*The request*:
Rewrite the records below, replacing each occurrence of "screenshot" with "capture" and changing nothing else. Leave the pictures out of your answer.

*Record extracts*:
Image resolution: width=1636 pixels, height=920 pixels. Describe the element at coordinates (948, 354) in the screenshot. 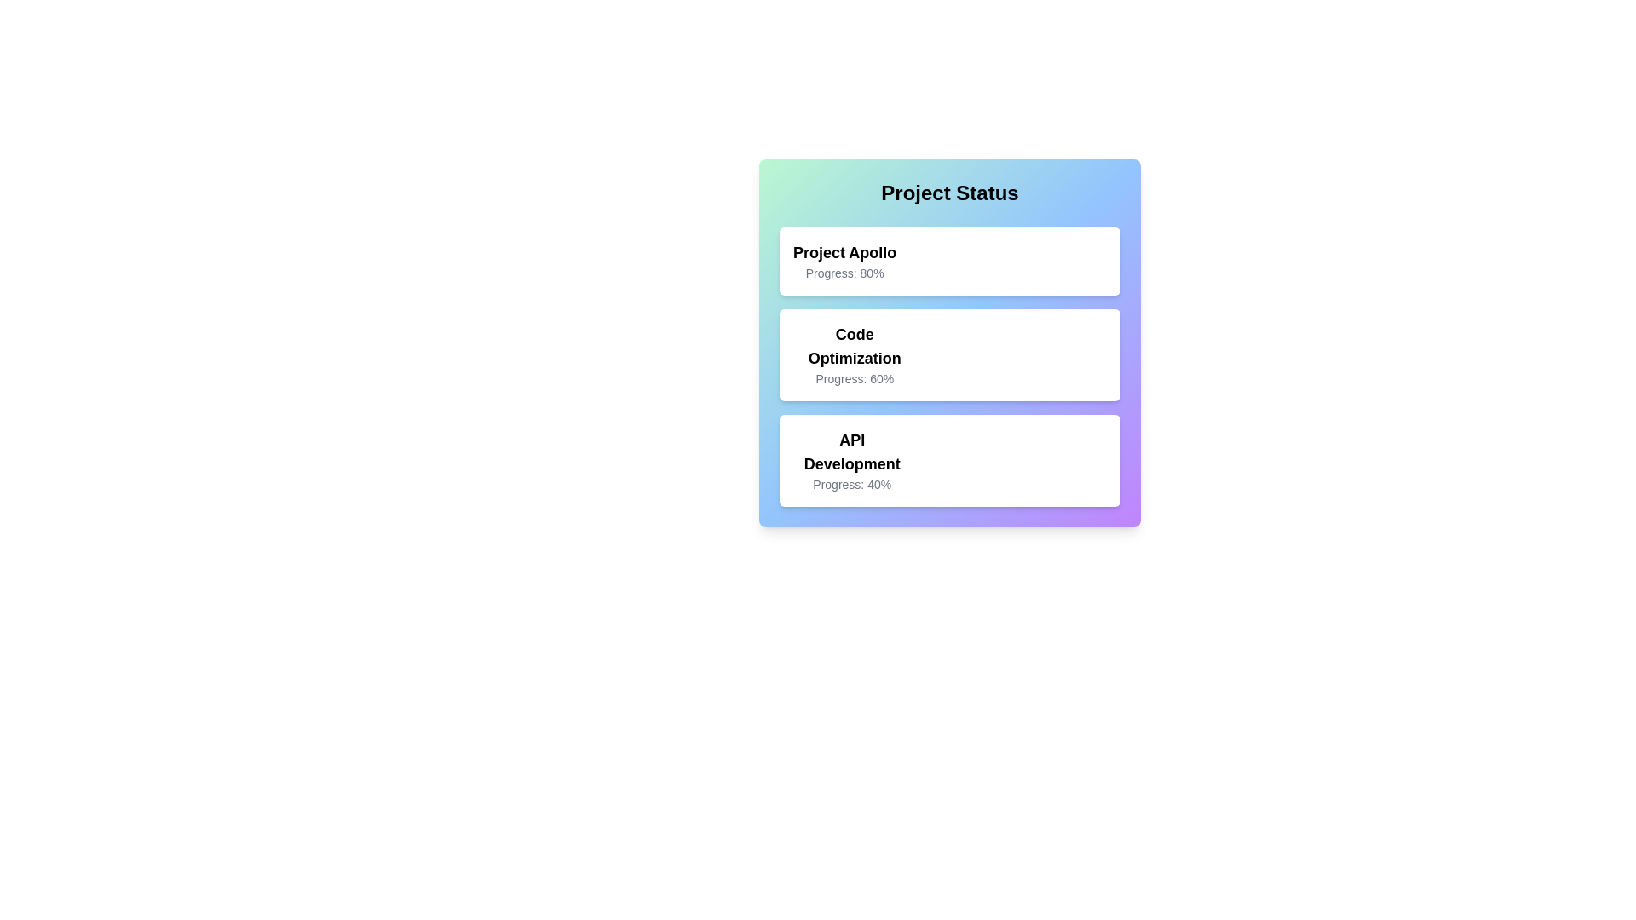

I see `the project card corresponding to Code Optimization` at that location.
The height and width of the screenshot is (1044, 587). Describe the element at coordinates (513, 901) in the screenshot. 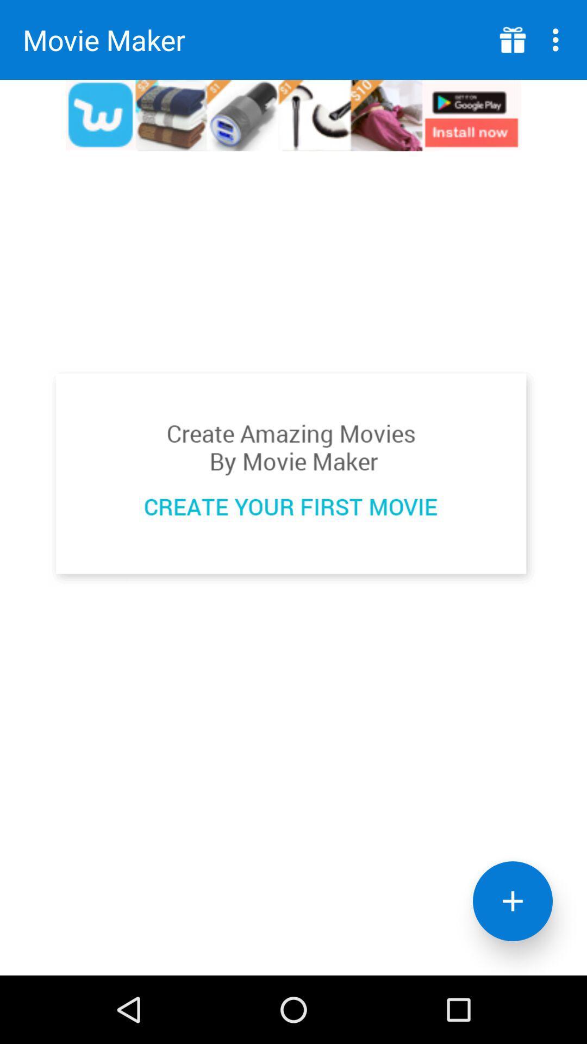

I see `selection` at that location.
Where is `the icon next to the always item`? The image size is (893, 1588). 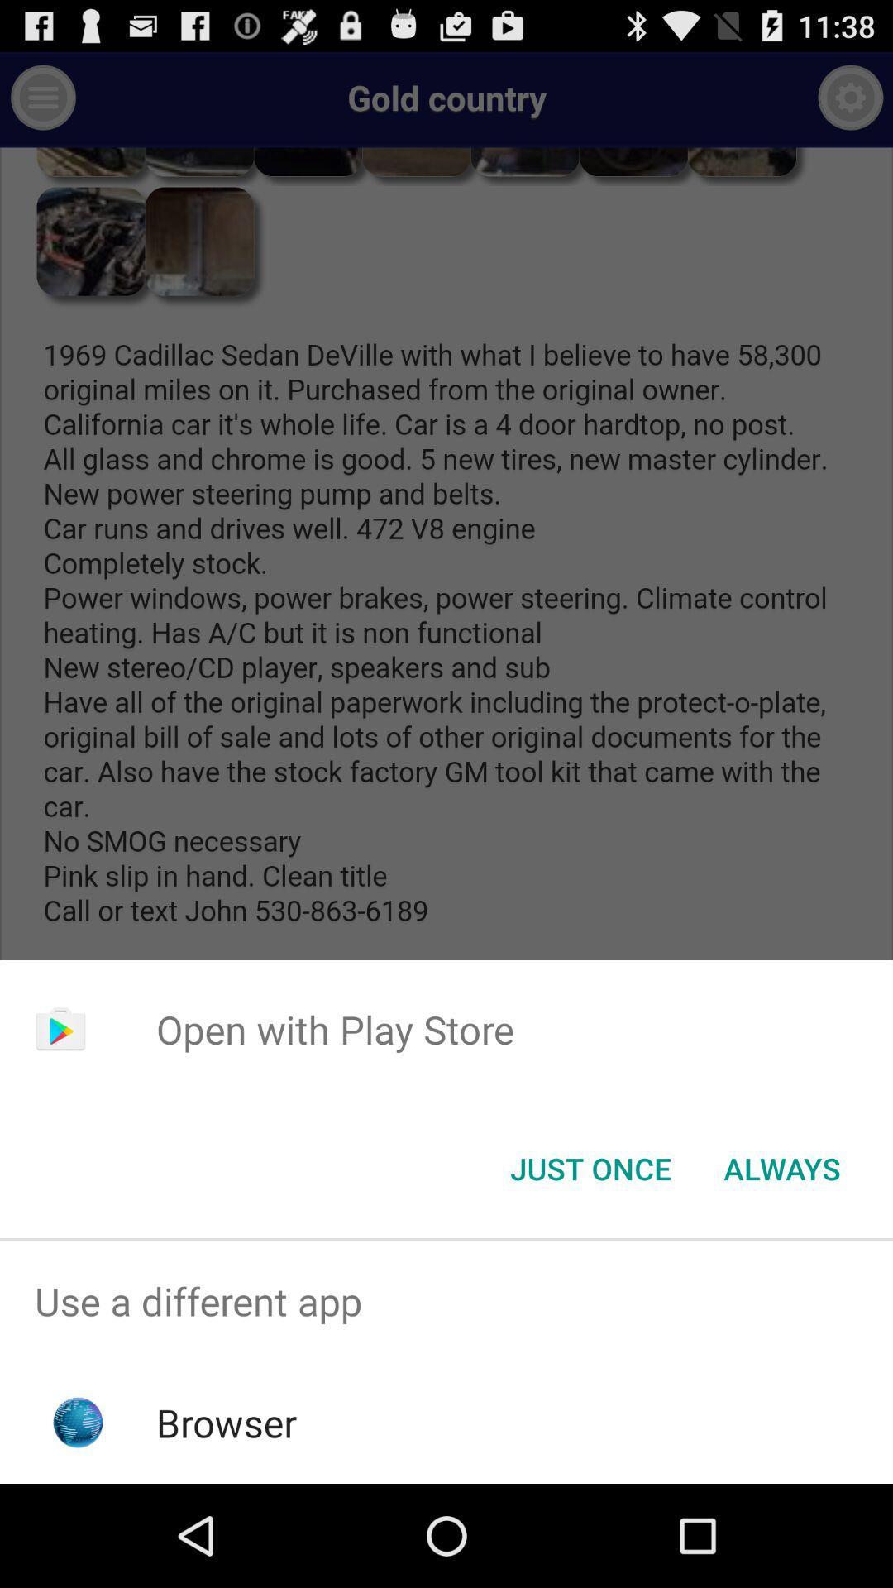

*Result for this exercise*:
Image resolution: width=1636 pixels, height=920 pixels. Describe the element at coordinates (948, 354) in the capture. 

I see `the project card corresponding to Code Optimization` at that location.
The height and width of the capture is (1044, 587). Describe the element at coordinates (513, 901) in the capture. 

I see `selection` at that location.
Where is `the icon next to the always item`? The image size is (893, 1588). 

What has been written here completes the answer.